Management and Therapy (see Fig.1.17)

Figure 1.17
figure 000117

Management algorithm

Avoidance of causative allergens is the most crucial component of ACD resolution and management [47]. As mentioned earlier, patch testing can provide a means of discovering ­relevant, positive allergens, allowing a provider to focus post-patch education on how to avoid specific chemicals [28 47]. Patients are also educated on allergen substitution, which is aided by certain resources, such as the Alternatives for the 2007 NACDG Standard Screening Tray [48] and a 4-part series providing data from the American Contact Alternatives Group [4952]. This series focuses on facial cosmetics, hair products, lip and dental care products, as well as personal care products. With these interventions, it may be possible to achieve a sustained remission.

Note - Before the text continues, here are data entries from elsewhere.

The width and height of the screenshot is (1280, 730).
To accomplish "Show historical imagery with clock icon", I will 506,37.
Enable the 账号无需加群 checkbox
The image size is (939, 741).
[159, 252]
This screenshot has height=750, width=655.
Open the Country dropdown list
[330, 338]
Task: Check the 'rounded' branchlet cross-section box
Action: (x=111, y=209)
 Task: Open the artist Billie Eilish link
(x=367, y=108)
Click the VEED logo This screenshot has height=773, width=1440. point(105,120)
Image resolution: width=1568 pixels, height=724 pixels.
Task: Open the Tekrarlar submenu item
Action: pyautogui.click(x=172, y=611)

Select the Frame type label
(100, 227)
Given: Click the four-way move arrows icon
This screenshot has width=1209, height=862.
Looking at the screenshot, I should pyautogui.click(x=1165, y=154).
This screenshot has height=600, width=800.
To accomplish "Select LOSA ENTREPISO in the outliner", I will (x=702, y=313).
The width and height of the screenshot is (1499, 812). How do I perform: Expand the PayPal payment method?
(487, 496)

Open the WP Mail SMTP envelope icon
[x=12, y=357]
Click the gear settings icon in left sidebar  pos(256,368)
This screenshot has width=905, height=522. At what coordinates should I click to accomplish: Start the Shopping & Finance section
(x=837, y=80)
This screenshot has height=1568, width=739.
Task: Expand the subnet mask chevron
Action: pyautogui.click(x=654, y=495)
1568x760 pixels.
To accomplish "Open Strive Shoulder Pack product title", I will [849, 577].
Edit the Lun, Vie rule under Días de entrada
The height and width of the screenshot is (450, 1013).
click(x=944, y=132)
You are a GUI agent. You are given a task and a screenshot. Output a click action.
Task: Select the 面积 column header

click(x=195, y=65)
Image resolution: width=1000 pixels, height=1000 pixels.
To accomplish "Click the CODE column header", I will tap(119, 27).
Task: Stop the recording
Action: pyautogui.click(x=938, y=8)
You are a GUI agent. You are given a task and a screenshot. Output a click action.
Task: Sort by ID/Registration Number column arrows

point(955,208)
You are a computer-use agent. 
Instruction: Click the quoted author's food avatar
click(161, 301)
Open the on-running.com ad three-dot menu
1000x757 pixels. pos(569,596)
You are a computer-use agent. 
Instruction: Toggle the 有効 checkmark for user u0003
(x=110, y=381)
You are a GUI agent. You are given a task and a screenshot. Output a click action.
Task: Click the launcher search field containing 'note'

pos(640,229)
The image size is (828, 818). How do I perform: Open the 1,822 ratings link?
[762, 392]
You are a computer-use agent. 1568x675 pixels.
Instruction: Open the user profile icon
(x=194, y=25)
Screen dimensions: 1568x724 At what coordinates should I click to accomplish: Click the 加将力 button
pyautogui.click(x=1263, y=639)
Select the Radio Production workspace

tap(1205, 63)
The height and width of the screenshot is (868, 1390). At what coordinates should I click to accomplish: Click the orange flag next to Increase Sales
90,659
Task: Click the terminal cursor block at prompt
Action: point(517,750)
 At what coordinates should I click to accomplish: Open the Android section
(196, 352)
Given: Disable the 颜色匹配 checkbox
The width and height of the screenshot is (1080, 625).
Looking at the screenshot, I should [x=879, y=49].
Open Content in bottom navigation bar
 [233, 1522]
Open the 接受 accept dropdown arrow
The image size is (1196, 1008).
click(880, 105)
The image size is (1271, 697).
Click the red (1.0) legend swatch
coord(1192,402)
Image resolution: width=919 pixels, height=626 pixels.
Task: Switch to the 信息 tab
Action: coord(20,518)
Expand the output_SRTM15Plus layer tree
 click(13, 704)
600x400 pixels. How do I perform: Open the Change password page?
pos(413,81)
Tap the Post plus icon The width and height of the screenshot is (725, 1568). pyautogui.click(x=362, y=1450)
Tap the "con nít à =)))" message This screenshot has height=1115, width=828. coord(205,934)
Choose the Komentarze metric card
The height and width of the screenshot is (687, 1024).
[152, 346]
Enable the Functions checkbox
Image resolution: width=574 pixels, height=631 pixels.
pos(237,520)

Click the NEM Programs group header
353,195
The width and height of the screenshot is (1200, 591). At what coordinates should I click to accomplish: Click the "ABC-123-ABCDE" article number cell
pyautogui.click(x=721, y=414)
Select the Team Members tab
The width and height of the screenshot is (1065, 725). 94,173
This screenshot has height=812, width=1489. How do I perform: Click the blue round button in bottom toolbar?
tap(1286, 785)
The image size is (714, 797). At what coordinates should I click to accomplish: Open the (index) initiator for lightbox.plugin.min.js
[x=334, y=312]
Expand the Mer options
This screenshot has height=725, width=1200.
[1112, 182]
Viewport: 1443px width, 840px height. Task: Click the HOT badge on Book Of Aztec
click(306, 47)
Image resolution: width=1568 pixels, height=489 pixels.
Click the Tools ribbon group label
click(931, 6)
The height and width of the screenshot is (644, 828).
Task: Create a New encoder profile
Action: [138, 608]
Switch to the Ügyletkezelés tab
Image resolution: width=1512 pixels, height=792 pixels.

There are times, however, when complete avoidance is not possible or when avoidance is not sufficient to clear a dermatitis outbreak. Moreover, patch testing may fail to identify any or all inciting agents, especially if multiple chemicals are involved. Adjuvant measures, such as topical and/or systemic therapies may be necessary in these instances. In addition, physical barrier creams or emollients, such as petrolatum, can be utilized in many different situations as a form of exposure avoidance or prophylaxis. Topical agents are used as first line therapy, specifically corticosteroids, which may elicit side effects or induce sensitization to the vehicle ingredients or corticosteroids themselves with prolonged or widespread use [5355]. Due to the issues surrounding long-term use of topical corticosteroids, topical immune modulators, such as calcineurin inhibitors [56 57], may prove beneficial, especially in regions of thin skin or those prone to atrophy, such as the face and intertriginous areas. The next step in management involves the use of systemic therapies, which may be necessary for severe or widespread dermatitis with or without mucous membranes manifestations, or for dermatitis that continues to progress despite the use of topical agents.

Oral corticosteroids, such as prednisone [58], can be effective for acute exacerbations of ACD and tapered after symptoms are controlled. For chronic cases, however, ‘steroid sparing’ agents should be considered, such as phototherapy, usually with shortwave ultra-violet light (UVB), and systemic immune modulators (azathioprine, methotrexate, mycophenolate mofetil, and cyclosporine) [47].